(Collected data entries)
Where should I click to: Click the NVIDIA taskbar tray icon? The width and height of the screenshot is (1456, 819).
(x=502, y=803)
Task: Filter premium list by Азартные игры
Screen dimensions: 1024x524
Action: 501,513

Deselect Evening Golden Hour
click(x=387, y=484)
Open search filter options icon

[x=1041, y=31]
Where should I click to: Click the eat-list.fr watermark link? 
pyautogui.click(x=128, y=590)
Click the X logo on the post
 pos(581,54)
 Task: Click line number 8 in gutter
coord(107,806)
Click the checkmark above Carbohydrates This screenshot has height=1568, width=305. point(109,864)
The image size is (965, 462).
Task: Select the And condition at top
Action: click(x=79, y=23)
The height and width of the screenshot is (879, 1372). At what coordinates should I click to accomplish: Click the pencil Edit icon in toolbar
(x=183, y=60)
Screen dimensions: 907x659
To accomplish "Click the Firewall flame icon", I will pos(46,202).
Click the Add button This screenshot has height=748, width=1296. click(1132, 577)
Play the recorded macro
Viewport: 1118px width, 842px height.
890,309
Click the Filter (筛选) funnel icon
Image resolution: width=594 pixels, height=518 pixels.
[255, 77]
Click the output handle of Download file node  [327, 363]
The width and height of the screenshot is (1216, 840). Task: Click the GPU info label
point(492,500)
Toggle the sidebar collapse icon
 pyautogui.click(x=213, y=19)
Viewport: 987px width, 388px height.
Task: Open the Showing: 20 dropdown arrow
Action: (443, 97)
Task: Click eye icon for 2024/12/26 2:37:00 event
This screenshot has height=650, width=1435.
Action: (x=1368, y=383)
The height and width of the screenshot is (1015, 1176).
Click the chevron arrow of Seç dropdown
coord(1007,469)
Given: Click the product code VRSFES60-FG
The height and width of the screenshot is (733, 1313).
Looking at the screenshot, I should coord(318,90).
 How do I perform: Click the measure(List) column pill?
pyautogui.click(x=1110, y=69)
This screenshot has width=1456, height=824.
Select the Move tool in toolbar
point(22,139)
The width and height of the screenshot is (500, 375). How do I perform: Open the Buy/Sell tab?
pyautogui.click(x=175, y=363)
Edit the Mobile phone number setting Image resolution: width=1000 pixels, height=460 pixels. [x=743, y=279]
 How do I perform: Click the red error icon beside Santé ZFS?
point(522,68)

Exercise instructions: From the records above, copy only the lines starting with the line that holds "Given: Click the product code VRSFES60-FG" and going on through the line that holds "Edit the Mobile", exactly as written.

Exercise response:
Given: Click the product code VRSFES60-FG
The height and width of the screenshot is (733, 1313).
Looking at the screenshot, I should coord(318,90).
 How do I perform: Click the measure(List) column pill?
pyautogui.click(x=1110, y=69)
This screenshot has width=1456, height=824.
Select the Move tool in toolbar
point(22,139)
The width and height of the screenshot is (500, 375). How do I perform: Open the Buy/Sell tab?
pyautogui.click(x=175, y=363)
Edit the Mobile phone number setting Image resolution: width=1000 pixels, height=460 pixels. [x=743, y=279]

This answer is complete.